Win on TCO: How AMD Instinct™ MI355X GPUs Achieve Cost-Competitive Distributed Inference Through SGLang with MoRI
May 27, 2026
As large-scale LLM inference increasingly relies on multi-node disaggregated serving with wide Expert Parallelism (EP), the critical question for infrastructure teams is no longer "which GPU is fastest" but "which platform delivers the lowest cost per token at production interactivity levels."
Using SGLang with AMD's MoRI communication library on AMD Instinct™ MI355X GPUs, we demonstrate that AMD achieves competitive - and at key operating points, superior - Total Cost of Ownership (TCO) compared to NVIDIA B200 running Dynamo + TRT-LLM on DeepSeek-R1 disaggregated inference. These results are validated by InferenceX™, SemiAnalysis's open-source continuous benchmark platform that tests across hundreds of GPUs with a live dashboard.

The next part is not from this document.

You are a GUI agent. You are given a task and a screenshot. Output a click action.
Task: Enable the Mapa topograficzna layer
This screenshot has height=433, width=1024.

This post describes what we have achieved, how we achieve it, and our future plans.
Results at a Glance
At the typical operating point representative of production coding assistants and interactive chatbots - e.g. 129 tok/s/user interactivity - we observe the following:
- AMD Instinct™ MI355X GPUs (MoRI SGLang MTP): $0.173 per million tokens, 2,378 tok/s/GPU (achieved on 24 GPUs)
- NVIDIA B200 (Dynamo TRT-LLM MTP): $0.178 per million tokens, 3,128 tok/s/GPU (achieved on 28 GPUs)
- NVIDIA B200 (Dynamo SGLang MTP): $0.284 per million tokens, 1,945 tok/s/GPU (achieved on 48 GPUs)
The MI355X GPUs delivers 2.9% lower cost than B200 TRT-LLM, 39% lower cost than B200 SGLang, and 1.22× higher throughput per GPU than B200 SGLang - winning on both cost and performance simultaneously.
What You'll Learn Under the Hood
- How AITER FlyDSL empowers MoE in distributed scenarios
- How MoRI quantized dispatch/combine benefits expert parallelism
- How MoRI KV cache backend accelerates transfer
- How stream overlapping with SDMA hides communication latency behind compute
- How AITER FylDSL empowers MoE in distributed scenarios
- How Specv2 enablement on AMD GPU accelerates decoding
- How CPU streaming overhead is optimized for high throughput scenarios
Key Optimization Details
How MoRI quantized all2all dispatch/combine benefits expert parallelism
Hybrid FP4/FP8 quantized all-to-all
In expert-parallel MoE inference, each token must be dispatched to the top-k selected experts via dispatch and combine communication primitives. For DeepSeek-R1 with a hidden dimension of 7,168 and top-8 expert routing, BF16 communication volume is significantly higher than that of FP8 and FP4 quantized communication.
The key insight is that on-the-fly MXFP4 quantization of dispatch will bring faster transmission with accuracy lossless. Similarly, expert outputs (combine phase) tolerate FP8 quantization without meaningful accuracy loss.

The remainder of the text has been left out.